18 Juni 2013

Armada Bekas Jerman Timur



Neta Saputra Pane, Ketua Presidium Indonesia Police Watch, pemerhati persenjataan TNI dan Polri, dalam artikel Polemik Pengadaan Persenjataan Militer di Kompas (7/2/2012) antara lain menulis, ... kapal-kapal perang eks Jerman Timur itu telah menjadi besi tua....

Armada bekas itu dibeli pemerintahan Soeharto pada 1993. Total terdapat 39 kapal, terdiri dari 16 korvet antikapal selam kelas Parchim, 14 kapal pendarat/LST kelas Frosch, dan 9 kapal penyapu ranjau.

Beberapa hari sebelum artikel itu muncul, sejumlah media mengutip keterangan Kepala Dinas Penerangan Komando Armada RI Kawasan Barat Letkol Laut (KH) Agus Cahyono tentang kunjungan muhibah KRI Pati Unus-384 ke India mengikuti MILAN 2012 di Port Blair, India. MILAN adalah ajang pertemuan dua tahunan negara-negara pantai di Laut India. KSAL India Admiral Nirmal Verma sempat meninjau KRI Pati Unus-384 yang dikomandani Letkol Laut (P) Eka Prabawa.

KRI Pati Unus-384 adalah salah satu dari 16 korvet Parchim eks Jerman Timur. Seluruh 39 kapal bekas yang dibeli telah dirombak total. Korvet di-repowering (diganti dengan mesin-mesin baru).

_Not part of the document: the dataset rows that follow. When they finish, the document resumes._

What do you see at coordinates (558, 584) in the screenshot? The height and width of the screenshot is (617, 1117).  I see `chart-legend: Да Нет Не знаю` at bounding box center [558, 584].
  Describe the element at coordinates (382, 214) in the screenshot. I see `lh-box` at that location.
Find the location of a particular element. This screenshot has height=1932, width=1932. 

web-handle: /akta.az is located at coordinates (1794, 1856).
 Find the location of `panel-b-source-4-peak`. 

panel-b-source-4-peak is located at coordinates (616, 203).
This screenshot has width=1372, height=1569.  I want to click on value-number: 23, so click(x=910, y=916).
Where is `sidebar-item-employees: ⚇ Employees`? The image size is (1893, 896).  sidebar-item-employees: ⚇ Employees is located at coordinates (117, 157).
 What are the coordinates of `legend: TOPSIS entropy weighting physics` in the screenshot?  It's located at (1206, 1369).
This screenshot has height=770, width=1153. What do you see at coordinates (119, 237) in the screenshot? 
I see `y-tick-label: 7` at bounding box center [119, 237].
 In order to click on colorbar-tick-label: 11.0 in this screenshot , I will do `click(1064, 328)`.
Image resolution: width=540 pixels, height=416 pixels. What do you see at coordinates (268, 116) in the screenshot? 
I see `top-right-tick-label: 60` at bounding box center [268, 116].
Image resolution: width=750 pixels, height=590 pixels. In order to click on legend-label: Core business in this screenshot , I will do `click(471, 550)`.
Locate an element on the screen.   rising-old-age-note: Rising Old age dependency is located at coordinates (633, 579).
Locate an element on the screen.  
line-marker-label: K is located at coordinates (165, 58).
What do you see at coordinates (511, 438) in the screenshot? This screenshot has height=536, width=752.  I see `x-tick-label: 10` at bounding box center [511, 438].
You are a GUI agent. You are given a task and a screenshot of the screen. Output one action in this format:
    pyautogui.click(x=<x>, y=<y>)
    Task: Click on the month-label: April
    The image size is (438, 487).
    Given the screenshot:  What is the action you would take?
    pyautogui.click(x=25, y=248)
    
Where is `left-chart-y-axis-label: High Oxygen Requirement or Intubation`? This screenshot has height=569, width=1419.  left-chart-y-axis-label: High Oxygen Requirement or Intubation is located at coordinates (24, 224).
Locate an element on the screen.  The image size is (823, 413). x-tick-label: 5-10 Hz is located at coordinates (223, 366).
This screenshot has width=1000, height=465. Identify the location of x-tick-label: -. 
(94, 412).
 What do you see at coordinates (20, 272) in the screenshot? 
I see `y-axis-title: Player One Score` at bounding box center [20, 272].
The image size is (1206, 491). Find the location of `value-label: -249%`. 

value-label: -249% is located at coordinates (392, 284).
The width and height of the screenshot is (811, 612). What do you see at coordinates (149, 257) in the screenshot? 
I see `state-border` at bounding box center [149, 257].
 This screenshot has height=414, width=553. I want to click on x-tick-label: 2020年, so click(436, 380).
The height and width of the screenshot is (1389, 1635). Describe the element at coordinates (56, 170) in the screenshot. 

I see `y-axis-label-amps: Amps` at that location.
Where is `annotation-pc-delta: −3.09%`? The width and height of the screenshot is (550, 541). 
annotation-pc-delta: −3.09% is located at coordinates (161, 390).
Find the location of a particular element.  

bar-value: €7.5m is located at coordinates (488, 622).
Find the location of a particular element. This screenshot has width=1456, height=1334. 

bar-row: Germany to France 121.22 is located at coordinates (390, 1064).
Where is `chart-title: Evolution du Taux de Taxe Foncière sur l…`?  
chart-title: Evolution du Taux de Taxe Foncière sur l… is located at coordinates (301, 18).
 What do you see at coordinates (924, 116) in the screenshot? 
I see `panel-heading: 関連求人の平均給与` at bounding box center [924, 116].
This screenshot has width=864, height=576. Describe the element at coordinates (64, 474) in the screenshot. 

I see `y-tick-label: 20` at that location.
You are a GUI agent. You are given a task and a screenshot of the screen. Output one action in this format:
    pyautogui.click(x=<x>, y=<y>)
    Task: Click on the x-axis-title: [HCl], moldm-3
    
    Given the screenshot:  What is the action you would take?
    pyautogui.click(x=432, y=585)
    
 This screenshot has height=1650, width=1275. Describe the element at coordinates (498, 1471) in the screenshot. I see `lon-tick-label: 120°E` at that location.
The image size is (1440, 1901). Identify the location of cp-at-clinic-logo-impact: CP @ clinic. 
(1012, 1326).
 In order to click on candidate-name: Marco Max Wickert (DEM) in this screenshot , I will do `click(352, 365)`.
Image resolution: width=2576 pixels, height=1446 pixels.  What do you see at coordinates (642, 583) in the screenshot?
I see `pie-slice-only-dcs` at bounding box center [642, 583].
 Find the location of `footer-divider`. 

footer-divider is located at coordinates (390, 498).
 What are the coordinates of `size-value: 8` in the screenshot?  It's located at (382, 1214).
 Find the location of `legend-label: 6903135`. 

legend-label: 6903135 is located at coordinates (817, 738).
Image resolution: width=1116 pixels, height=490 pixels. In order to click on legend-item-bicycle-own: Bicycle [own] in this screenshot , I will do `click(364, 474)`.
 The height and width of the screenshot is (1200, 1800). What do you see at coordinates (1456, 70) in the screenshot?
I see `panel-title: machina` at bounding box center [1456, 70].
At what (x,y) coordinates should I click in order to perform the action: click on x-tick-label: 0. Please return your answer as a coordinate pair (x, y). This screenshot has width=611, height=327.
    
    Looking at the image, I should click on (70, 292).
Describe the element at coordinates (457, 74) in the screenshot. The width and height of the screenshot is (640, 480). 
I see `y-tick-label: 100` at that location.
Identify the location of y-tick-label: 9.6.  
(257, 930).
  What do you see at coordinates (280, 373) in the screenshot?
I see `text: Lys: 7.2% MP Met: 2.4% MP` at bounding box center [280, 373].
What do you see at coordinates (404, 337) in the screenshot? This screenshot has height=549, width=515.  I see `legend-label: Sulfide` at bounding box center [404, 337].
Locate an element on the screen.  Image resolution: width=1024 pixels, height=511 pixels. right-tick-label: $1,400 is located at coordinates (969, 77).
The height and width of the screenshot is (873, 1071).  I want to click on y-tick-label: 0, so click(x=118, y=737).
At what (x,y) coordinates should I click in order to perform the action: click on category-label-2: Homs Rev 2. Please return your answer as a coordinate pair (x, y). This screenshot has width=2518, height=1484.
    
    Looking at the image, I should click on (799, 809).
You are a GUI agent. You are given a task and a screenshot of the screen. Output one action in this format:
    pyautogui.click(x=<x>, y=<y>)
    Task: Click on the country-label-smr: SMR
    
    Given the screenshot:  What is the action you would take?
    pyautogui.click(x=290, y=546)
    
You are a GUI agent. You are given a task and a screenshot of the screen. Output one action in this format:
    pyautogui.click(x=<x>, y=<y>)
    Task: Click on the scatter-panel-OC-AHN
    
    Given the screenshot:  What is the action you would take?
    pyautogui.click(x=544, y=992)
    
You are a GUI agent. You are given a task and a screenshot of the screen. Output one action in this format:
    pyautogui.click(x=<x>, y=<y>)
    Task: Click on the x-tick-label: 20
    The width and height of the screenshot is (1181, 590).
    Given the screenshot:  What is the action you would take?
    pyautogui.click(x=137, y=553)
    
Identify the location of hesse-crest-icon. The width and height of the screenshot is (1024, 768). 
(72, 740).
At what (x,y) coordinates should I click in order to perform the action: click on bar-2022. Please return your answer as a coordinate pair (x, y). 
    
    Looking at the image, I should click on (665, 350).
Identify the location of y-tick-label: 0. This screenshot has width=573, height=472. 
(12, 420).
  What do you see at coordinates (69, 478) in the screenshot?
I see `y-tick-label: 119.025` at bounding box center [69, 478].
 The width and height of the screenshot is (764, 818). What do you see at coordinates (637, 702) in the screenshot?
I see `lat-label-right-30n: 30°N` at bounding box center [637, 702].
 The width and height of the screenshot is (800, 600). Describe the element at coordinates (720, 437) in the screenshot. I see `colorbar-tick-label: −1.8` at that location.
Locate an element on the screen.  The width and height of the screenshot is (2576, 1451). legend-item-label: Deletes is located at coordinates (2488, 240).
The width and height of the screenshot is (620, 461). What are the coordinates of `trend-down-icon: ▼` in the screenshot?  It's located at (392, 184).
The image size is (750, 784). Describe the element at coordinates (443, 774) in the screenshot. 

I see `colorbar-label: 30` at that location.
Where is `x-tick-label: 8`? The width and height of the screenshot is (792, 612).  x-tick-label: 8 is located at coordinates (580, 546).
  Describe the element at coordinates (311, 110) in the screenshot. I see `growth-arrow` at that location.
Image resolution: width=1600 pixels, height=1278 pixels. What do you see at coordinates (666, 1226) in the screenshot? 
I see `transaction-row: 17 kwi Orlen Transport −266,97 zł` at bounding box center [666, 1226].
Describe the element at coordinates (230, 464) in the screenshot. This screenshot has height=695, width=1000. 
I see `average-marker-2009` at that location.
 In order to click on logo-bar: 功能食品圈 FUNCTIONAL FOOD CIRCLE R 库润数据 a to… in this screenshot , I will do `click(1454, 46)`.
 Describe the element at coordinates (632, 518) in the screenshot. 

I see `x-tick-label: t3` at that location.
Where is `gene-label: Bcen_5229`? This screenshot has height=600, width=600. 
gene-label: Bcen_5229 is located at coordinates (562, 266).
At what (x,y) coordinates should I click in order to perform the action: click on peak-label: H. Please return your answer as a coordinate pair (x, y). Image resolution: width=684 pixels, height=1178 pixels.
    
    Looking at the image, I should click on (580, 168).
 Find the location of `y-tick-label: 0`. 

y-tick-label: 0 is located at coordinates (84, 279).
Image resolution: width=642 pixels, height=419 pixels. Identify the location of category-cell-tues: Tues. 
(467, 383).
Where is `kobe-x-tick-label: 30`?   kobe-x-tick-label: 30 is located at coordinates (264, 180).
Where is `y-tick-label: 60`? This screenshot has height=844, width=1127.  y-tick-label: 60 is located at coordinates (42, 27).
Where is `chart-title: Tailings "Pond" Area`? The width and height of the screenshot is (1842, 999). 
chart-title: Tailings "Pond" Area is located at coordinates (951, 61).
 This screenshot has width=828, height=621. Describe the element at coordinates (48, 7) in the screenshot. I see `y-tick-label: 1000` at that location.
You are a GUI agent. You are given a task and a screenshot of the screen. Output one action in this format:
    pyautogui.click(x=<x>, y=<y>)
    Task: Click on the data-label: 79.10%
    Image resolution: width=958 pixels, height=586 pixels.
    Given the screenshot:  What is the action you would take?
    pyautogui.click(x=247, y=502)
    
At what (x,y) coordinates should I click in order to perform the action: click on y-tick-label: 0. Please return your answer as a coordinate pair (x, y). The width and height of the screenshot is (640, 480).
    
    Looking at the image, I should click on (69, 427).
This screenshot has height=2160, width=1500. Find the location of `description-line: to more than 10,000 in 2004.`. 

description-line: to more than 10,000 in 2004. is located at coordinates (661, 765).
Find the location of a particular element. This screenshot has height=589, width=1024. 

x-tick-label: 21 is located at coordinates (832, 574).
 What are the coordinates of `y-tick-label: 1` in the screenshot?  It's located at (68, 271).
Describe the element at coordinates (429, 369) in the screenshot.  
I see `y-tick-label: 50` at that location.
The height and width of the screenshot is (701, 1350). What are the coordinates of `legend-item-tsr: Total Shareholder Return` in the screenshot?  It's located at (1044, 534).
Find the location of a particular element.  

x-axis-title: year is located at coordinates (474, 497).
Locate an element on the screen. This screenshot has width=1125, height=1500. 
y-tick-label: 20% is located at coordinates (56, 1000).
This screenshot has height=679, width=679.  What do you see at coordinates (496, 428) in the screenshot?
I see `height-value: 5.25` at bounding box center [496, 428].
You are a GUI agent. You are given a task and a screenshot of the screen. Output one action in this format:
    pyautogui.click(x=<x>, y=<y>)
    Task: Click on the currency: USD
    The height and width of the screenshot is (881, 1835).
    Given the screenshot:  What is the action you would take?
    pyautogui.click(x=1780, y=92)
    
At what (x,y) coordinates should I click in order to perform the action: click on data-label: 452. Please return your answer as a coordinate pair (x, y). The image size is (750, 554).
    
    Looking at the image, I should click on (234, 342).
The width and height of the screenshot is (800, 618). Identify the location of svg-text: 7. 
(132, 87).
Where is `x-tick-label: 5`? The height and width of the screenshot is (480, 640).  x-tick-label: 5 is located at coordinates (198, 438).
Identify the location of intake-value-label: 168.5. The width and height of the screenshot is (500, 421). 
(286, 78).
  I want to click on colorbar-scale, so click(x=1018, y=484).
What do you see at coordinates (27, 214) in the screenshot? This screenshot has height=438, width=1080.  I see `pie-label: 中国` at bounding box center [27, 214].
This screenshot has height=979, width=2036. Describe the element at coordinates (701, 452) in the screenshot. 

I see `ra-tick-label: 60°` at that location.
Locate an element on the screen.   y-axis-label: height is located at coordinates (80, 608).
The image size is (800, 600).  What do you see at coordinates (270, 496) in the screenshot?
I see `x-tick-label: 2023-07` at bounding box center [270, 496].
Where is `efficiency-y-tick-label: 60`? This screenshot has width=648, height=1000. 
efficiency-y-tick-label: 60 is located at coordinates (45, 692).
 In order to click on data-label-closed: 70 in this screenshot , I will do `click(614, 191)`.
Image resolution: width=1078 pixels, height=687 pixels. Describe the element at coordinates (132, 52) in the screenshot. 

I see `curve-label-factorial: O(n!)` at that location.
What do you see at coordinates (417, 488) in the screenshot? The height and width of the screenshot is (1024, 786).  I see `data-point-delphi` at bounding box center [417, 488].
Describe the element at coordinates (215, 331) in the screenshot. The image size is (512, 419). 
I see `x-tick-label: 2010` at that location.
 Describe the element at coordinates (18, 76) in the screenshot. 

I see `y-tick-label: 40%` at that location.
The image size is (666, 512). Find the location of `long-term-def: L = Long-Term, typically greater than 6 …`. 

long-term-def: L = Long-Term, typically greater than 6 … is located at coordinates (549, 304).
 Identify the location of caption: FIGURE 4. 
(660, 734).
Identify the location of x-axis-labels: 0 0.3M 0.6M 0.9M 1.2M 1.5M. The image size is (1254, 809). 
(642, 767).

KRI Hasan Basry-382, misalnya, yang dikomandani Letkol Laut (P) Agus Suhartono, kini Panglima TNI, juga mendapat mesin baru sebelum ke Surabaya, 1996.

September 2002, KSAL Laksamana Bernard Kent Sondakh menjelaskan upaya repowering kapal-kapal itu. Enam korvet dan 4 LST diganti mesinnya (2002). Enam korvet lagi dalam proses penggantian mesin sehingga pada Januari 2003 sudah 12 yang beroperasi. Pada 2002, 4 korvet dan 5 LST dianggarkan untuk perbaikan tahap berikutnya. Pada 2004, lima korvet lagi bisa beroperasi (Kompas, 19/9/ 2002).

Juli 2005 dalam rapat kerja dengan Komisi I DPR, KSAL Laksamana Slamet Soebijanto menegaskan upaya repowering kapal-kapal bekas itu. Setelah satu tahun lebih, saya tidak melihat ada pendapat/artikel lain yang meluruskan. Saya khawatir, anggapan armada bekas eks Jerman Timur telah menjadi besi tua menjadi kebenaran.

WIRASMO Jalan Pakis VIII, Pekayon Jaya, Bekasi Selatan, Bekasi, Jawa Barat

Surat pembaca diambil dari Kompas tanggal 18 Juni 2013.